§ Problem details
Once you have found the line with "Eremo Fattore (20, 1127)" in the records below, retype it and every line after it to the end exactly, with no pictures and nothing more.

§ Data for processing
::::::::::

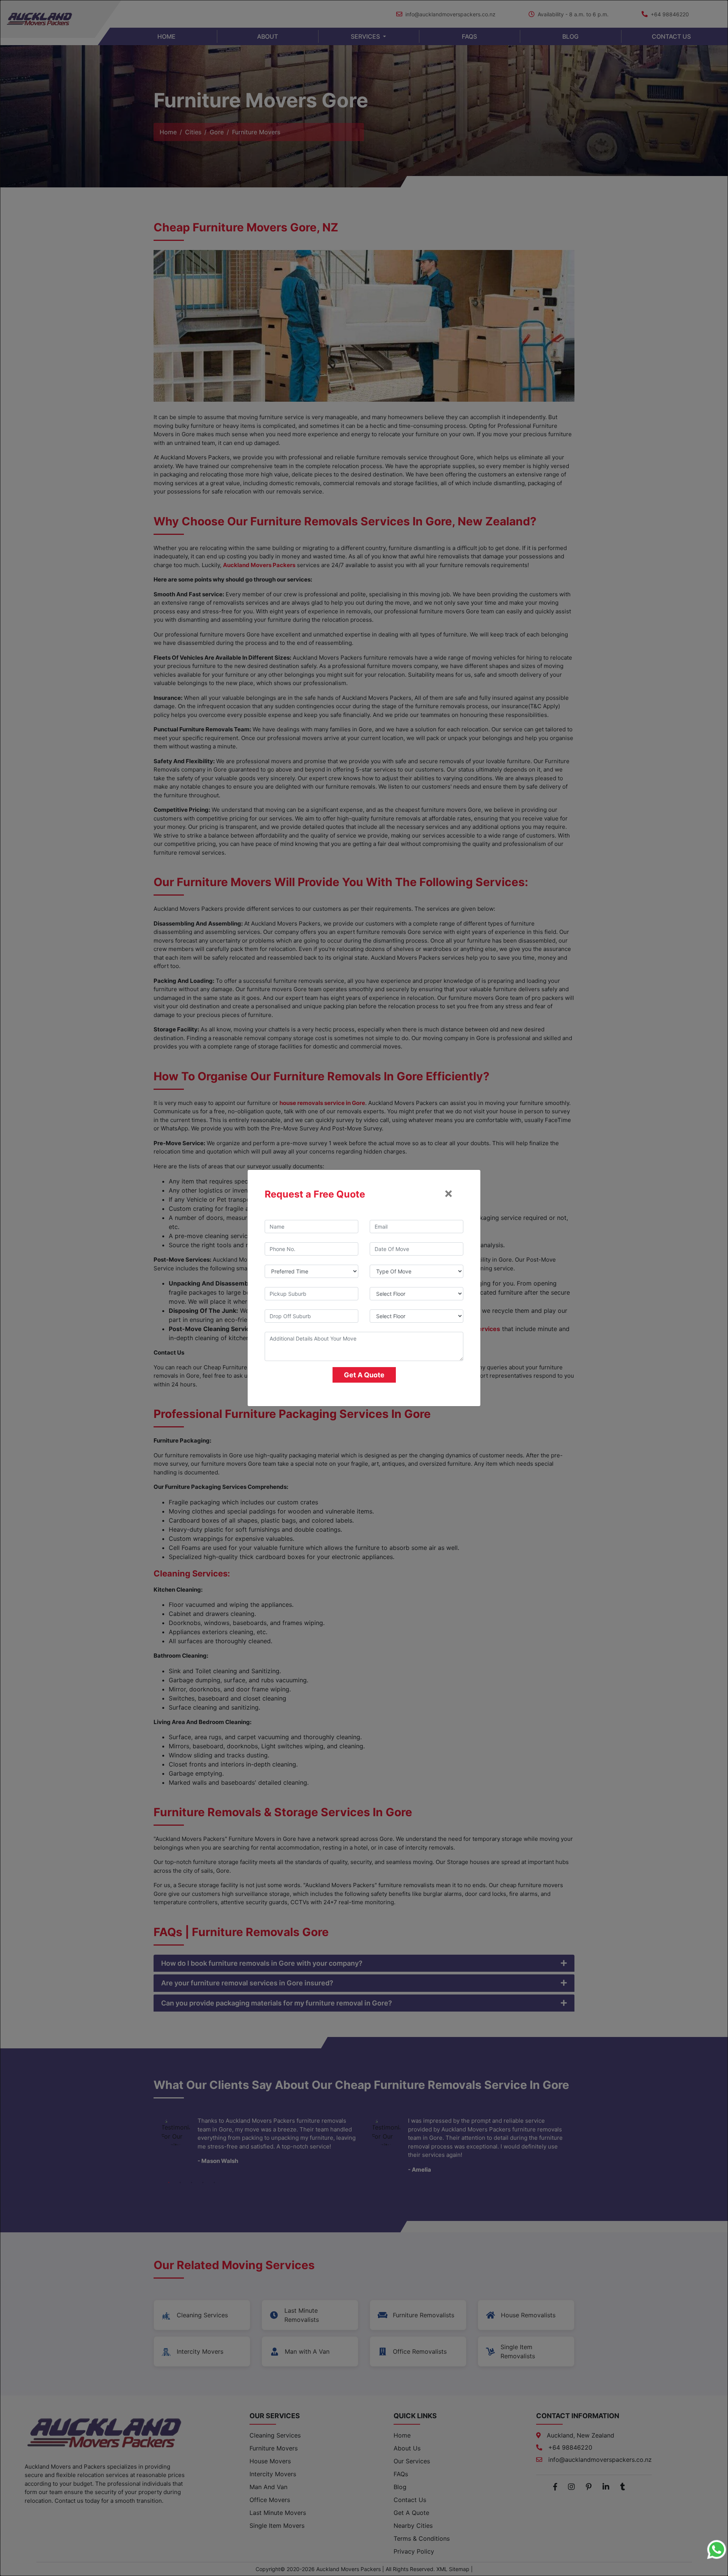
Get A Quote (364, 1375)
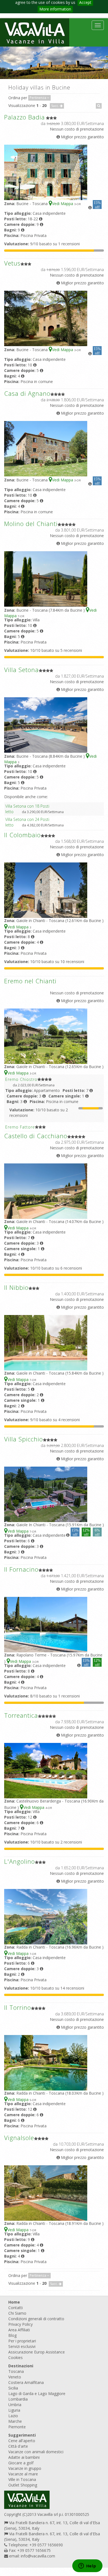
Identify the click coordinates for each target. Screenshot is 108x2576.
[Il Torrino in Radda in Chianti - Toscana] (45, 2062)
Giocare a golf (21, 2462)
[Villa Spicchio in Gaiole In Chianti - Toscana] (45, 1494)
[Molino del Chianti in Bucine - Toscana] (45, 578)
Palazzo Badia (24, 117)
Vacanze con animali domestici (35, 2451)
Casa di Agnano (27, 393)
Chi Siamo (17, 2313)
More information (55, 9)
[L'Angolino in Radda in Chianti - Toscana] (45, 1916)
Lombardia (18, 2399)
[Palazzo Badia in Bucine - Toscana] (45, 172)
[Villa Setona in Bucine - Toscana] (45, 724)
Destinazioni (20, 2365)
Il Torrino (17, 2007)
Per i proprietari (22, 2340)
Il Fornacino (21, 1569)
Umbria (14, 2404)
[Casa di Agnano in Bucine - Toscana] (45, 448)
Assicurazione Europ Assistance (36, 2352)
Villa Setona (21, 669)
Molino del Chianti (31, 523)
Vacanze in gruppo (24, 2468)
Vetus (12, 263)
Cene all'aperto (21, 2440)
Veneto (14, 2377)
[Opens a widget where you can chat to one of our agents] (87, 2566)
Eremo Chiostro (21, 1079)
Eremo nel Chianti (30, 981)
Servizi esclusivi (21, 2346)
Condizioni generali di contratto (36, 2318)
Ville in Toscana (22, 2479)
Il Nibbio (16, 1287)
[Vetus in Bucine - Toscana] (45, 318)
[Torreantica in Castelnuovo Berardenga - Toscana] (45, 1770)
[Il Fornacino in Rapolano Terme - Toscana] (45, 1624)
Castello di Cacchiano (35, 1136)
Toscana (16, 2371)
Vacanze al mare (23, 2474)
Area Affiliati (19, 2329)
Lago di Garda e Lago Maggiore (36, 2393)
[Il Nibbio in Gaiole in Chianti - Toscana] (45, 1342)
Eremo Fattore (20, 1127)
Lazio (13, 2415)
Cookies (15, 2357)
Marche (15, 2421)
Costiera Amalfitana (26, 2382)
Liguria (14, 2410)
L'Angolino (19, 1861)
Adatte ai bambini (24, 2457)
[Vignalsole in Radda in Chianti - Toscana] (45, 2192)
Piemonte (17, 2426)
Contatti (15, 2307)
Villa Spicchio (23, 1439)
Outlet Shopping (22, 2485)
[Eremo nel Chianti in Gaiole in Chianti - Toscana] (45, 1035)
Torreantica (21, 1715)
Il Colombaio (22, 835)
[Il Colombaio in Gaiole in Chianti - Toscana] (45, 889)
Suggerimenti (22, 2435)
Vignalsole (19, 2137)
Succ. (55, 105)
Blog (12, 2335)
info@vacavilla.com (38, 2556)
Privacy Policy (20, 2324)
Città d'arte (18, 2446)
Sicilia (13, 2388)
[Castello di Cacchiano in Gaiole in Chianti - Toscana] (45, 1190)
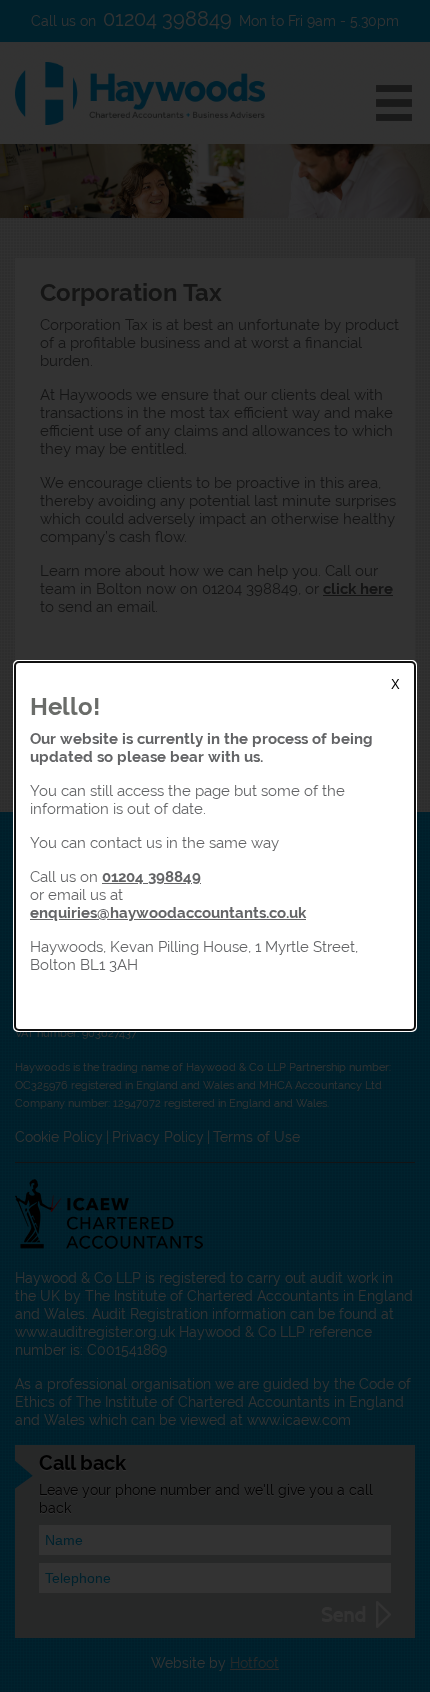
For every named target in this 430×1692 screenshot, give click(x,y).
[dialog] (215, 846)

::::::::::

§ Exercise answer
Eremo Fattore (20, 1127)
Lazio (13, 2415)
Cookies (15, 2357)
Marche (15, 2421)
Costiera Amalfitana (26, 2382)
Liguria (14, 2410)
L'Angolino (19, 1861)
Adatte ai bambini (24, 2457)
[Vignalsole in Radda in Chianti - Toscana] (45, 2192)
Piemonte (17, 2426)
Contatti (15, 2307)
Villa Spicchio (23, 1439)
Outlet Shopping (22, 2485)
[Eremo nel Chianti in Gaiole in Chianti - Toscana] (45, 1035)
Torreantica (21, 1715)
Il Colombaio (22, 835)
[Il Colombaio in Gaiole in Chianti - Toscana] (45, 889)
Suggerimenti (22, 2435)
Vignalsole (19, 2137)
Succ. (55, 105)
Blog (12, 2335)
info@vacavilla.com (38, 2556)
Privacy Policy (20, 2324)
Città d'arte (18, 2446)
Sicilia (13, 2388)
[Castello di Cacchiano in Gaiole in Chianti - Toscana] (45, 1190)
For every named target in this 430×1692 screenshot, give click(x,y).
[dialog] (215, 846)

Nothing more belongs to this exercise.